Pijnlijke lessen uit de medische geschiedenis
In de medische geschiedenis is vaker een foutieve inschatting over pijn gemaakt. Er is lange tijd door medische studenten gedacht dat mensen van kleur pijn op een andere manier ervaren dan Witte mensen. Zo werd bijvoorbeeld gedacht dat Zwarte mensen meer collageen in hun huid hadden en deze daardoor dikker zou zijn. De redenering die volgde was dat Zwarte mensen beter tegen pijn konden en minder verdoving nodig hadden. Dit klopt echter niet. Fysiologisch gezien is er geen standaard verschil tussen de lichamen van Zwarte mensen en Witte mensen. Oftewel, pijnervaring wordt niet beïnvloed door iemands huidskleur. Dit is een van de voorbeelden waarin Zwarte mensen benadeeld zijn door het gebruik van raciale categorieën. Studies laten zien dat veel zorgverleners, bijvoorbeeld in de geboortezorg, nog steeds geloven dat Zwarte mensen minder pijn ervaren dan Witte mensen (hier is zelfs een term voor: ‘obstetrische taaiheid’). Wil je hier meer over weten? Lees dan het boek ‘Baren buiten de box’ van Bahareh Goodarzi in samenwerking met Daan Borrel.

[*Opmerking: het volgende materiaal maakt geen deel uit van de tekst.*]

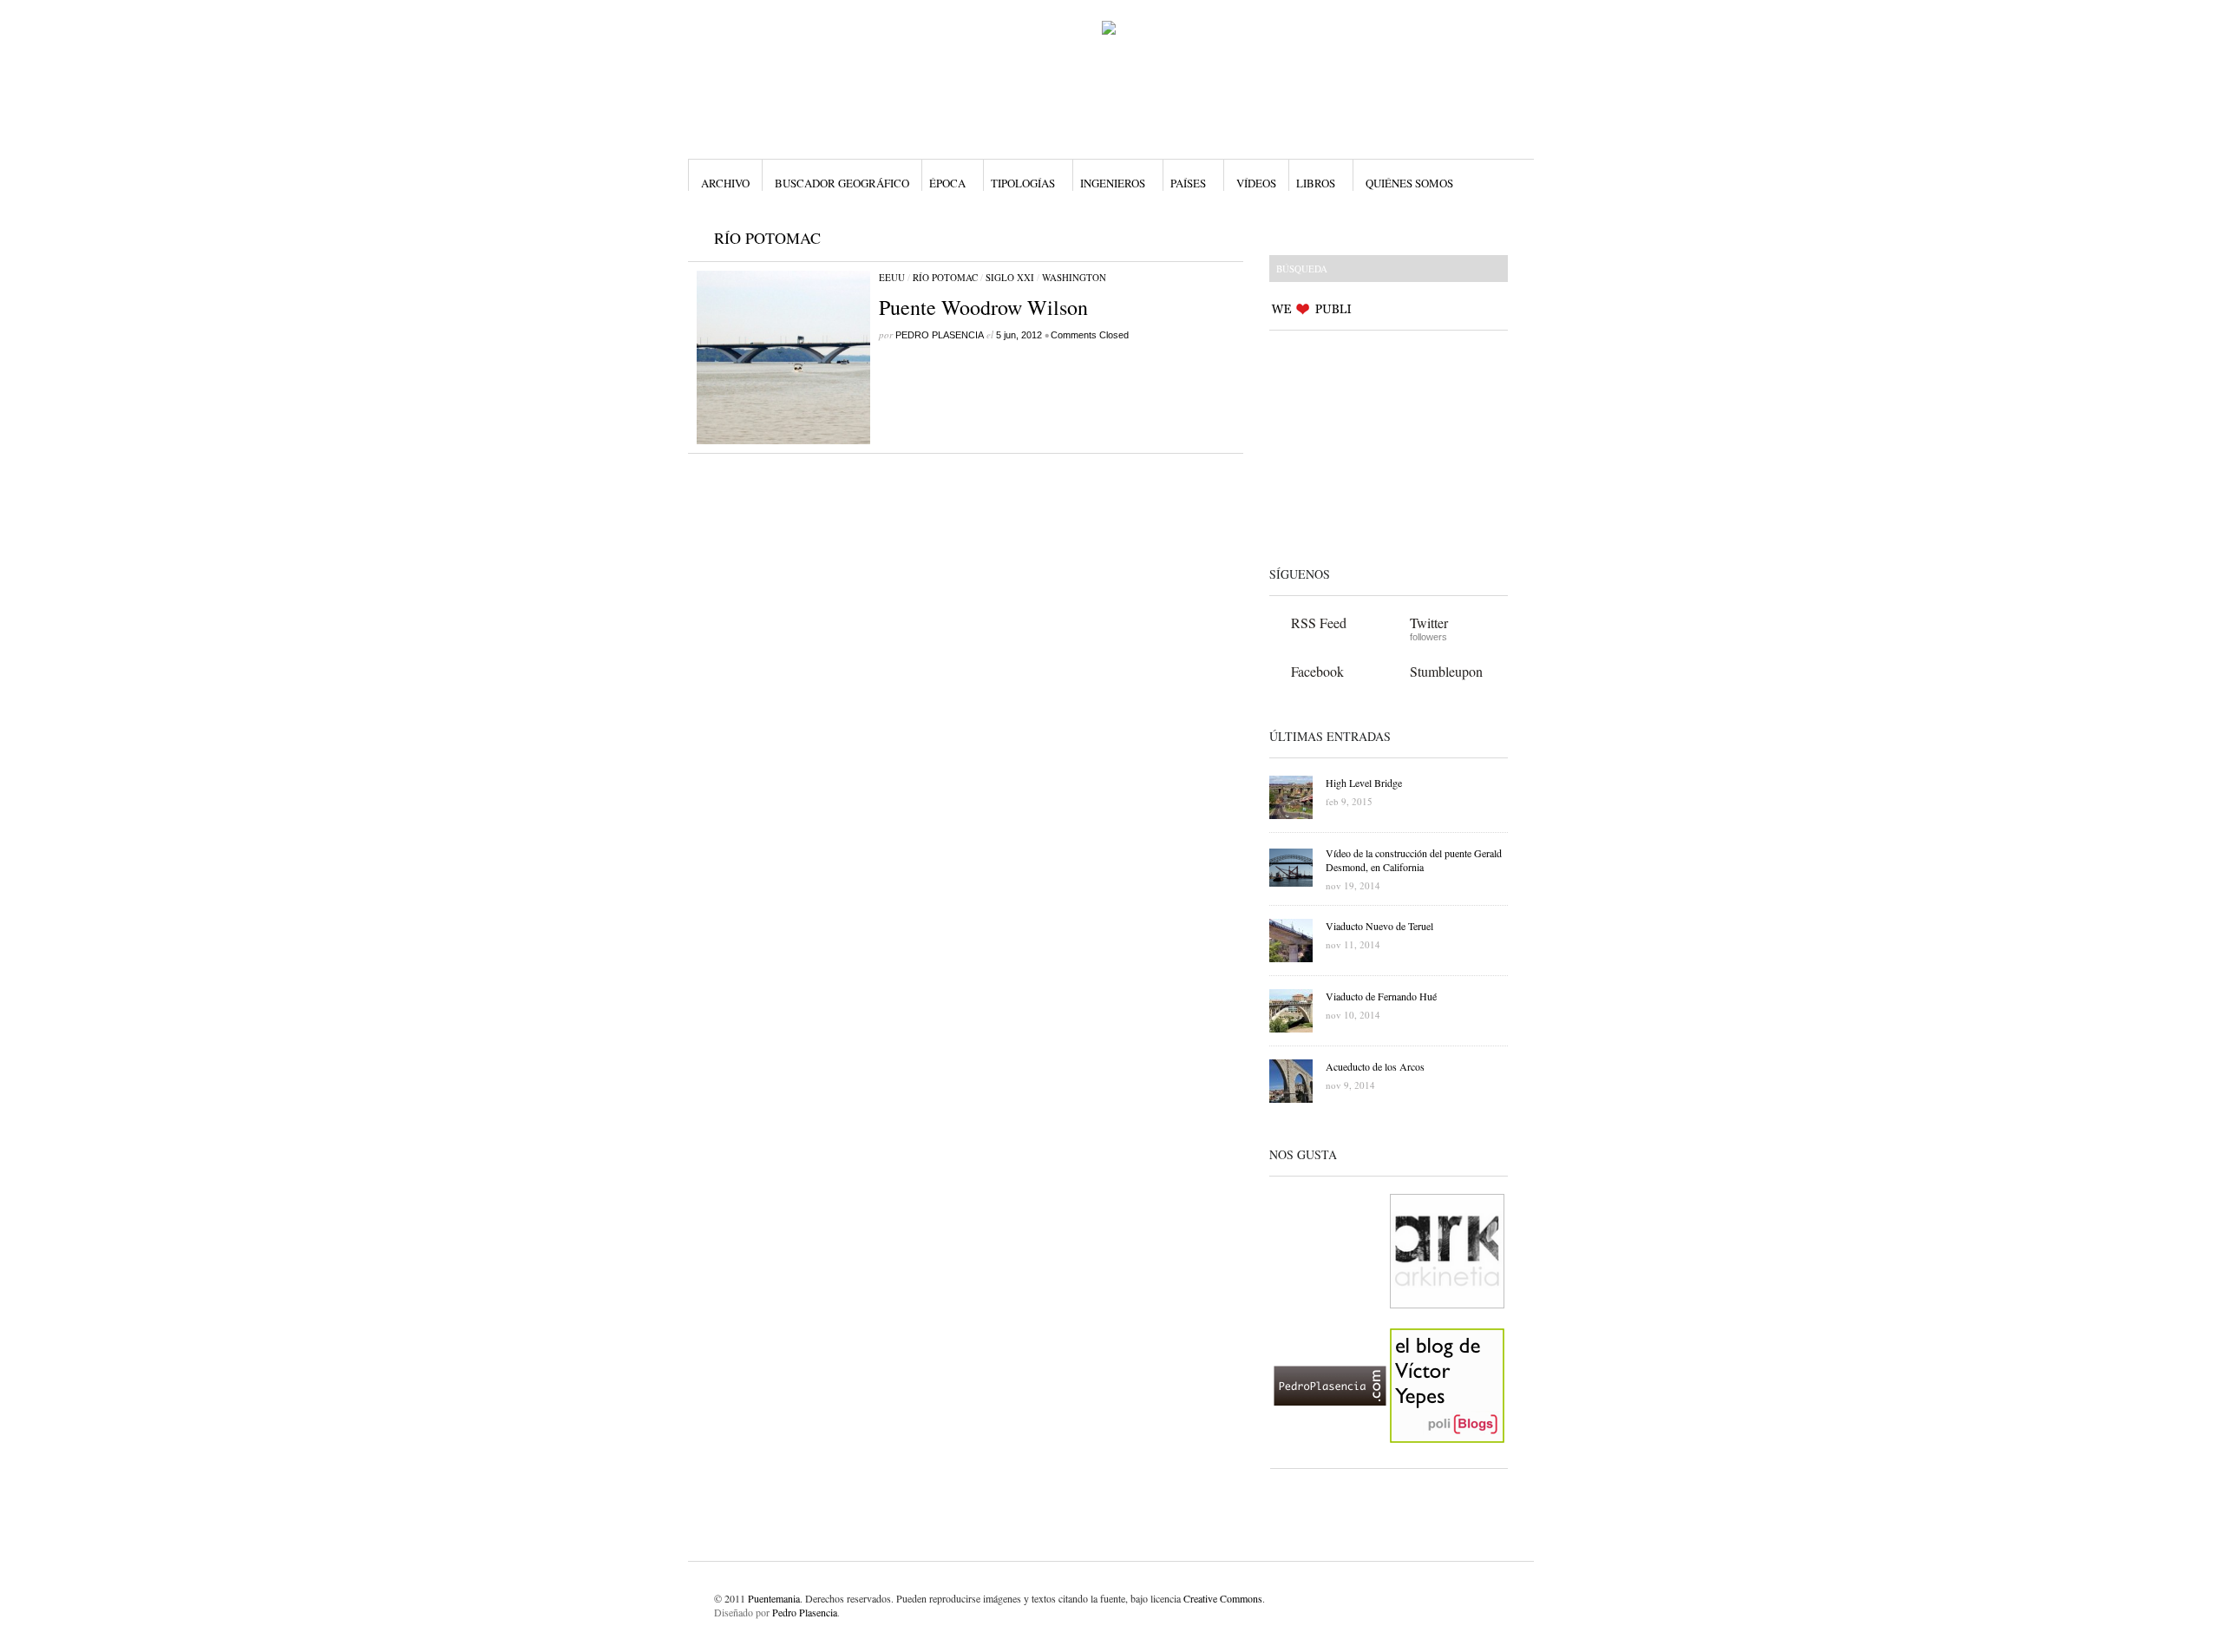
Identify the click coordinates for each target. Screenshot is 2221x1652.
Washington (1074, 277)
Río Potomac (945, 277)
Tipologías (1023, 183)
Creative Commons (1222, 1598)
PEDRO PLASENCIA (939, 335)
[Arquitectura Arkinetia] (1447, 1322)
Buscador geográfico (842, 183)
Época (947, 183)
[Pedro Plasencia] (1330, 1457)
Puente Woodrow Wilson (983, 307)
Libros (1315, 183)
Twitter (1429, 622)
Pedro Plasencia (804, 1612)
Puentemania (774, 1598)
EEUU (892, 277)
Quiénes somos (1409, 183)
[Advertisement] (1377, 445)
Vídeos (1256, 183)
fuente (1112, 1598)
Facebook (1317, 671)
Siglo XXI (1010, 277)
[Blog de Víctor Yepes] (1447, 1457)
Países (1188, 183)
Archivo (725, 183)
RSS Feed (1318, 622)
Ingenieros (1112, 183)
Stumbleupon (1446, 671)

Dit brengt ons terug bij de vergelijking tussen het verdoven van ‘de balzak’ en ‘de baarmoeder’. Deze vergelijking is lastig. Medisch gezien moet de balzak op een andere manier verdoofd worden voor een vasectomie dan wanneer er bijvoorbeeld een IVF behandeling in de baarmoeder plaatsvindt. Maar de kern van de oproep raakt iets fundamenteels: behandel mensen gelijkwaardig, juist door naar de verschillen te kijken en ze genderspecifieke zorg te geven.
En dat gebeurt nu te vaak niet. De huidige richtlijn voor pijnbestrijding bij het plaatsen van een spiraal lijkt niet voldoende: mensen met een baarmoeder krijgen het advies om zelf milde pijnstillers, zoals paracetamol of naproxen, in te nemen voorafgaand aan de ingreep. Hoewel dit voor sommige mensen genoeg is, gaat de procedure echter voor veel vrouwen gepaard met intense pijn. In het bredere publieke debat is er steeds meer aandacht voor deze kwestie. Door druk uit de media en organisaties zoals Ava wordt de richtlijn voor spiraalplaatsing van de NHG (Nederlandse Huisartsen Genootschap) momenteel herzien.
Pijnbestrijding op maat
Er zijn een aantal dingen die kunnen helpen om de brug te slaan naar een toekomst met passende pijnbestrijding voor iedereen. Ten eerste: de ervaring van de cliënt moet serieus genomen worden en zorgprofessionals moeten zich bewust zijn van hun eigen gender rolverwachtingen. Er is namelijk geen objectieve maat om pijn te meten, dit is afhankelijk van fysiologische, cognitieve en sociale factoren. Ook moet er tijdens medische scholing voldoende aandacht gegeven worden aan de (on)bewuste vooroordelen van zorgprofessionals. Daarnaast moet er om een klinisch kloppende inschatting van de pijn te maken voldoende onderzoek gedaan worden. Het totaalplaatje ontstaat wanneer er ook meer onderzoek naar genderspecifieke pijnervaring onder cliënten gedaan wordt. Alleen zo krijgen we een juist beeld van hoe pijn per individu ervaren wordt.
Pijn, een complex verhaal. Alleen in samenwerking met cliënten, artsen en onderzoekers komen we tot passende zorg voor iedereen. Pijnvrij kunnen we de wereld niet maken, maar door te kijken naar de verschillen in pijnervaring, komen we wel tot betere zorg op maat.